Pixel coordinate grounding data:
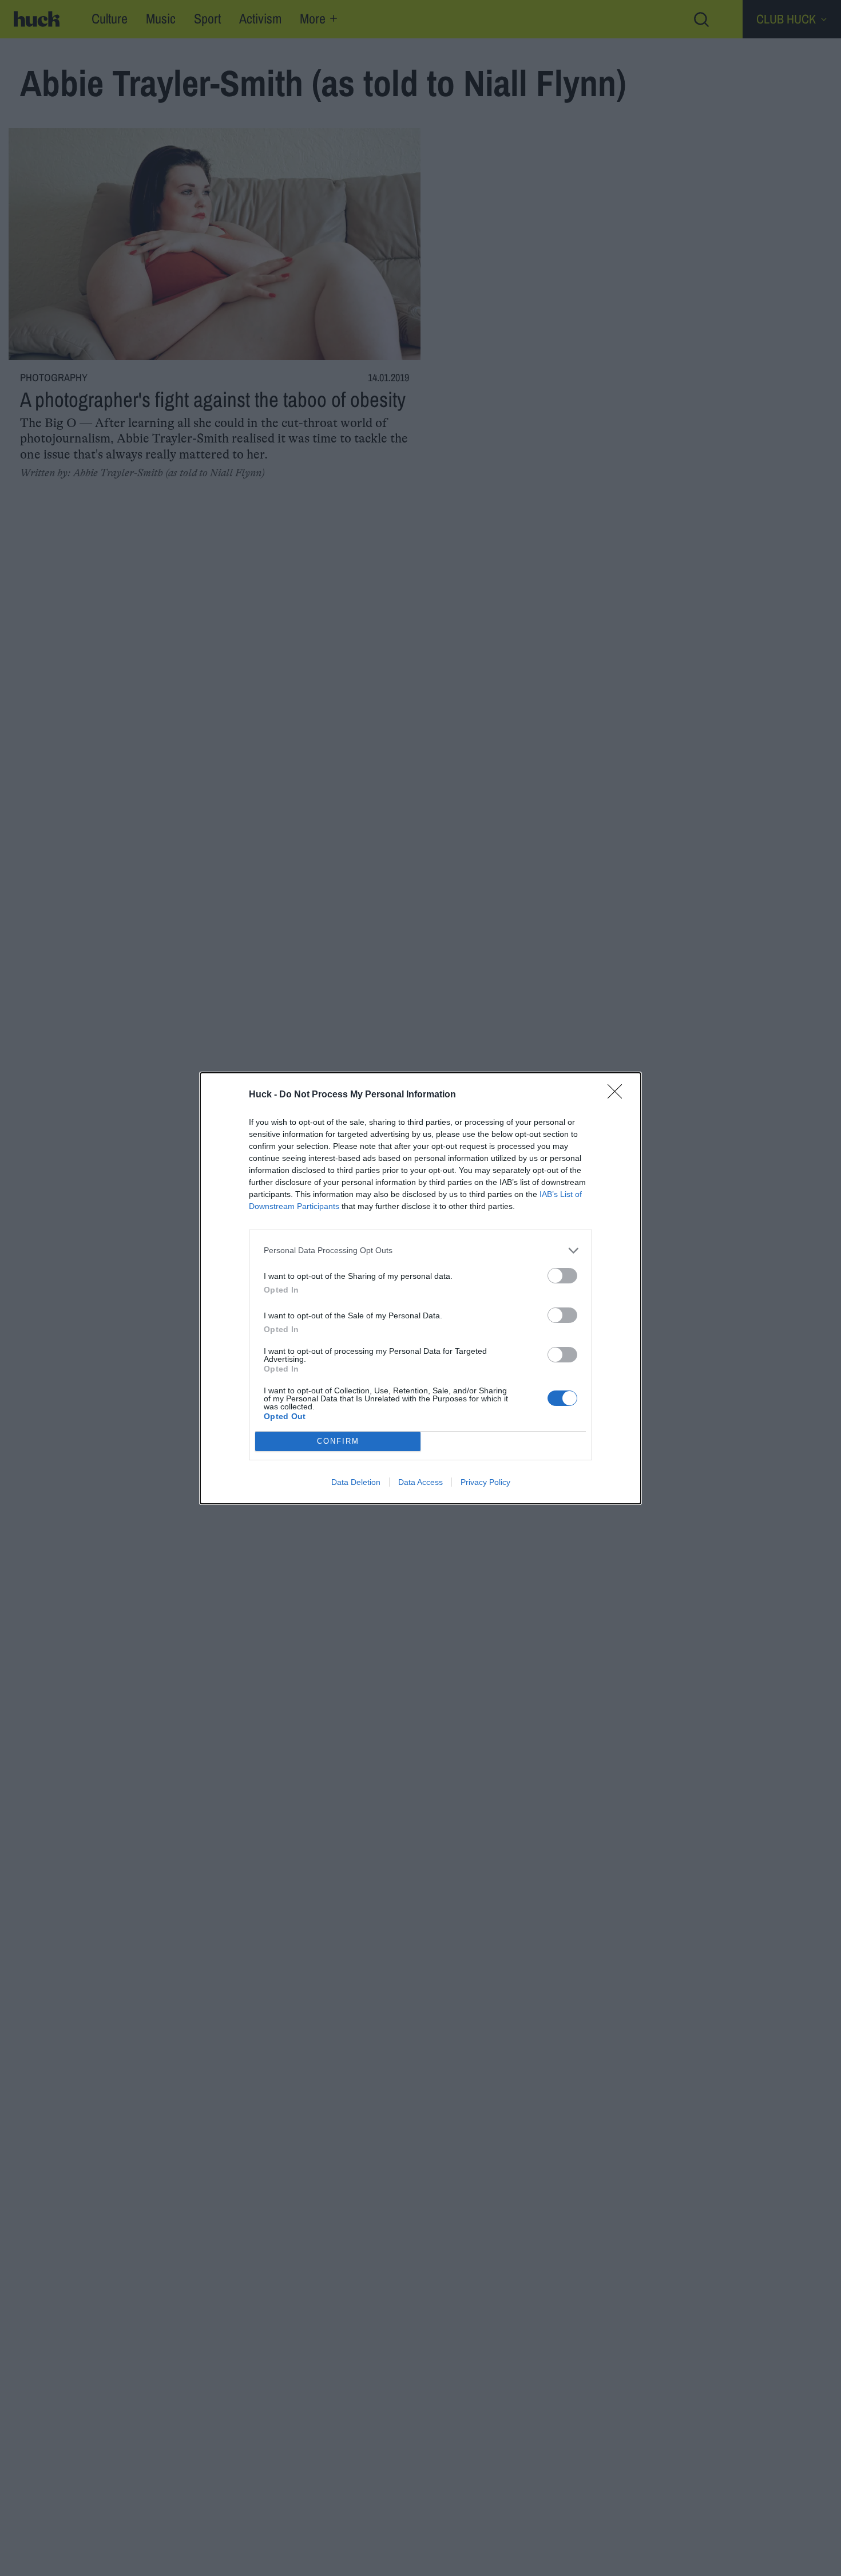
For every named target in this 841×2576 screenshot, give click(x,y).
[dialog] (420, 1288)
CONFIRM (338, 1441)
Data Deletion (355, 1482)
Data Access (420, 1482)
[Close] (618, 1095)
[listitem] (420, 1250)
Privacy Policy (485, 1482)
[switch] (562, 1275)
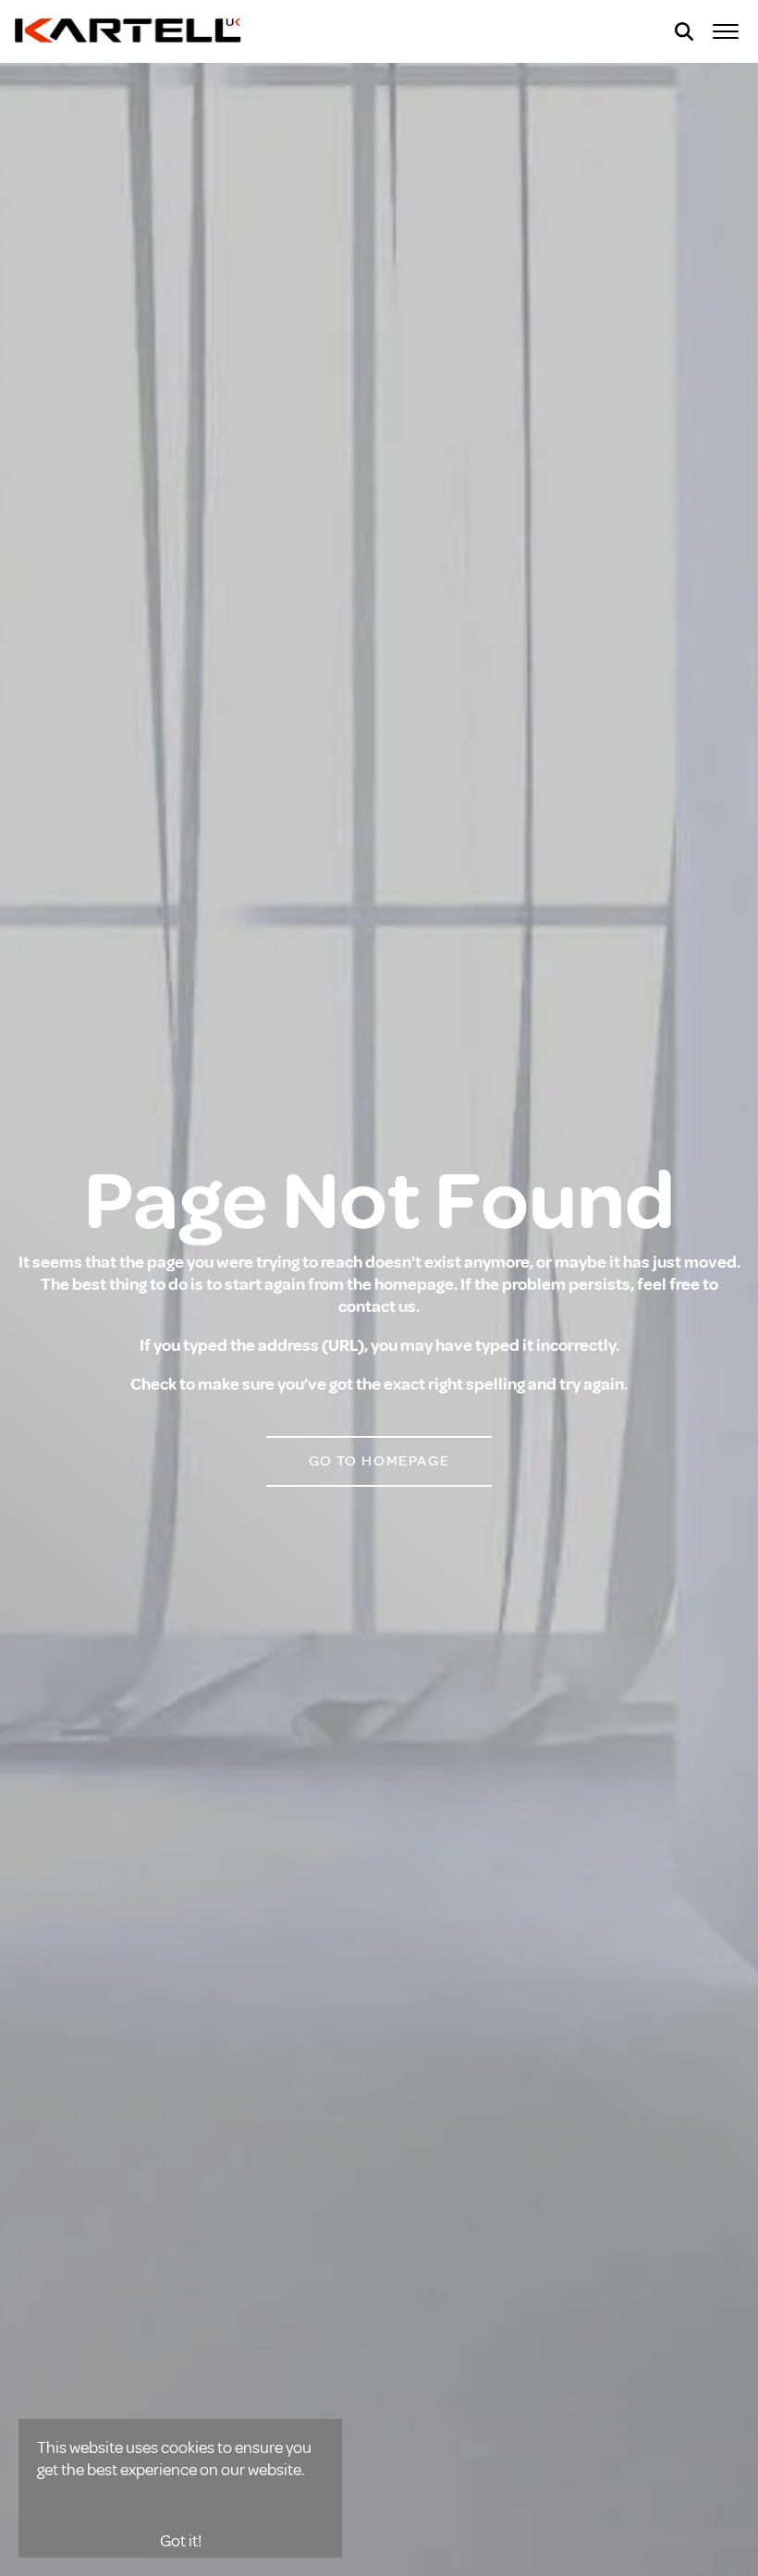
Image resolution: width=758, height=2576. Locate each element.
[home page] (129, 31)
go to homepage (379, 1461)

__Problem requirements__:
Retype the records exactly. Any image in them should not appear in what you write.

__Exercise solution__:
For every named target in this 841×2576 screenshot, give click(x,y).
[dialog] (420, 1288)
CONFIRM (338, 1441)
Data Deletion (355, 1482)
Data Access (420, 1482)
[Close] (618, 1095)
[listitem] (420, 1250)
Privacy Policy (485, 1482)
[switch] (562, 1275)
Image resolution: width=758, height=2576. Locate each element.
[home page] (129, 31)
go to homepage (379, 1461)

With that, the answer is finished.